Monday, June 4, 2018

Supreme Court Issues Opinion in Masterpiece Cakeshop First Amendment Case

This morning, the Supreme Court issued its opinion in Masterpiece Cakeshop v. Colorado Civil Rights Commission.  Based on his religious beliefs, Colorado baker Jack Phillips refused to create a cake for a same-sex wedding in 2012, and the Colorado Civil Rights Commission, a state Administrative Law Judge, and the Colorado Court of Appeals all found that Phillips had violated the Colorado Anti-Discrimination Act.

Today, the Supreme Court, in a majority opinion by Justice Kennedy, held 7-2 that the Colorado Civil Rights Commission acted with "clear and impermissible hostility" toward Phillips' sincerely held religious beliefs (partially from the syllabus; internal citations omitted):
As the record shows, some of the commissioners at the Commission’s formal, public hearings endorsed the view that religious beliefs cannot legitimately be carried into the public sphere or commercial domain, disparaged Phillips’ faith as despicable and characterized it as merely rhetorical, and compared his invocation of his sincerely held religious beliefs to defenses of slavery and the Holocaust. No commissioners objected to the comments. Nor were they mentioned in the later state-court ruling or disavowed in the briefs filed here. The comments thus cast doubt on the fairness and impartiality of the Commission’s adjudication of Phillips’ case.  
Another indication of hostility is the different treatment of Phillips’ case and the cases of other bakers with objections to anti-gay messages who prevailed before the Commission. The Commission ruled against Phillips in part on the theory that any message on the requested wedding cake would be attributed to the customer, not to the baker. Yet the Division did not address this point in any of the cases involving requests for cakes depicting anti-gay marriage symbolism. The Division also considered that each bakery was willing to sell other products to the prospective customers, but the Commission found Phillips’ willingness to do the same irrelevant. The State Court of Appeals’ brief discussion of this disparity of treatment does not answer Phillips’ concern that the State’s practice was to disfavor the religious basis of his objection. 
For these reasons, the Commission’s treatment of Phillips’ case violated the State’s duty under the First Amendment not to base laws or regulations on hostility to a religion or religious viewpoint. The government, consistent with the Constitution’s guarantee of free exercise, cannot impose regulations that are hostile to the religious beliefs of affected citizens and cannot act in a manner that passes judgment upon or presupposes the illegitimacy of religious beliefs and practices. . . . [T]he record here demonstrates that the Commission’s consideration of Phillips’ case was neither tolerant nor respectful of his religious beliefs. . . . 
The Commission’s hostility was inconsistent with the First Amendment’s guarantee that our laws be applied in a manner that is neutral toward religion. Phillips was entitled to a neutral decisionmaker who would give full and fair consideration to his religious objection as he sought to assert it in all of the circumstances in which this case was presented, considered, and decided. In this case the adjudication concerned a context that may well be different going forward in the respects noted above. However later cases raising these or similar concerns are resolved in the future, for these reasons the rulings of the Commission and of the state court that enforced the Commission’s order must be invalidated. 
Justice Thomas, joined by Justice Gorsuch, wrote a concurrence because the Colorado Court of Appeals' "reasoning flouts bedrock principles of our free-speech jurisprudence and would justify virtually any law that compels individuals to speak."  Justice Gorsuch, joined by Justice Alito, wrote separately to respond to Justices Ginsburg and Kagan's attempts to defend the Commission's actions (internal citations omitted): "In the face of so much evidence suggesting hostility toward Mr. Phillips’s sincerely held religious beliefs, two of our colleagues have written separately to suggest that the Commission acted neutrally toward his faith when it treated him differently from the other bakers—or that it could have easily done so consistent with the First Amendment. But, respectfully, I do not see how we might rescue the Commission from its error."
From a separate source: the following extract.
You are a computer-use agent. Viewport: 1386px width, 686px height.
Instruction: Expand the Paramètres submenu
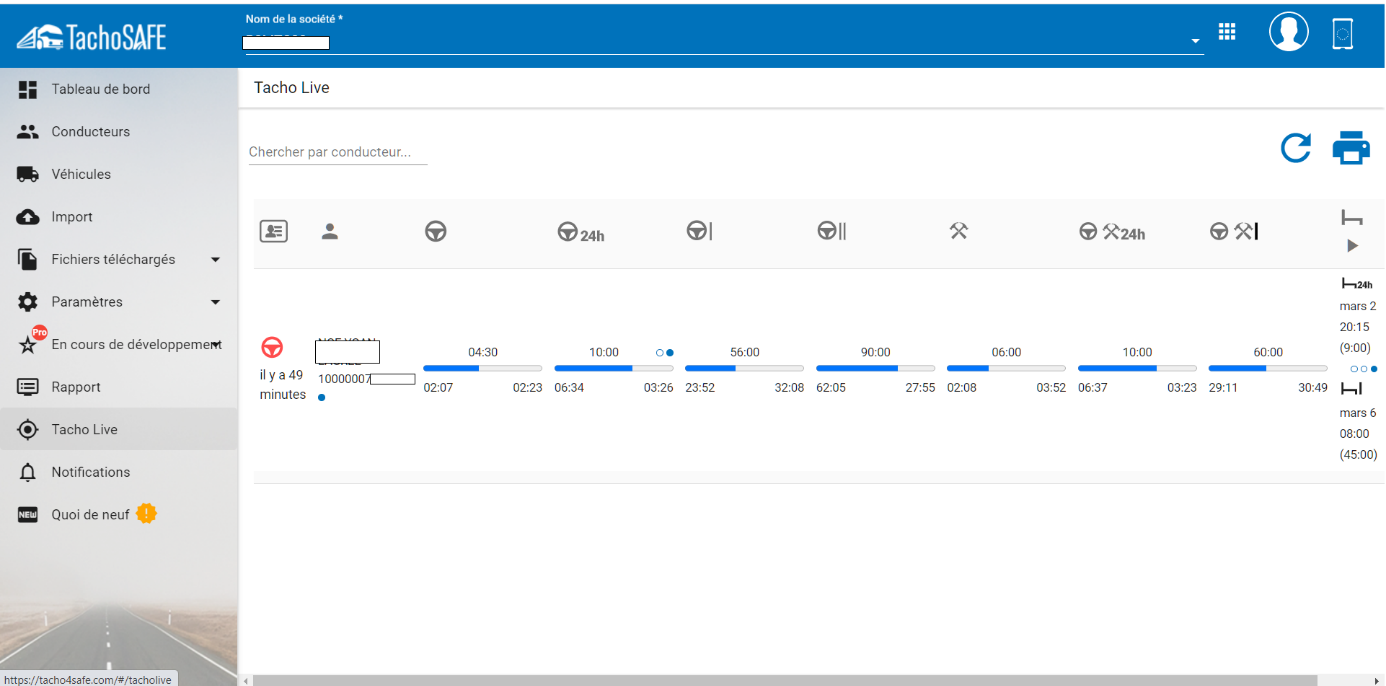pos(215,302)
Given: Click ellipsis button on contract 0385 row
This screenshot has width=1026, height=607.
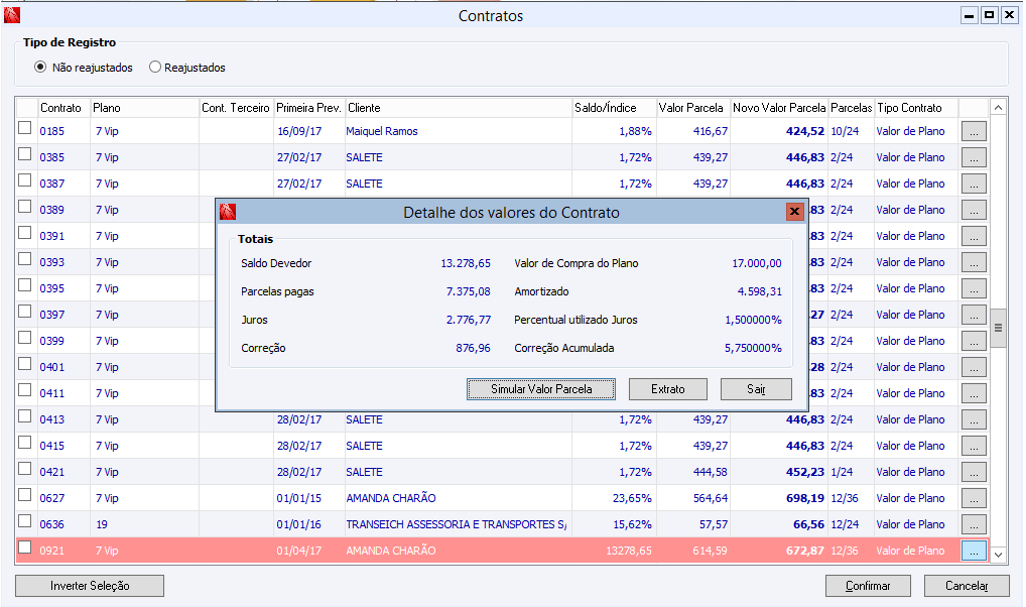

Whatever one's view of the background social policy debate over same-sex marriage, what happened to Jack Phillips should strike fear into the heart of every liberty-loving person who respects the rule of law.  An unelected government commission pre-judged his case according to the commissioners' own beliefs without regard for his constitutional rights.  (As a side note, this "bipartisan" commission is currently composed of four Democrats, one Republican, and two independents.  Given their outright "hostility" to Mr. Phillips, one can only imagine how fairly they evaluate Republicans that come before them.)  The Supreme Court righted this wrong today.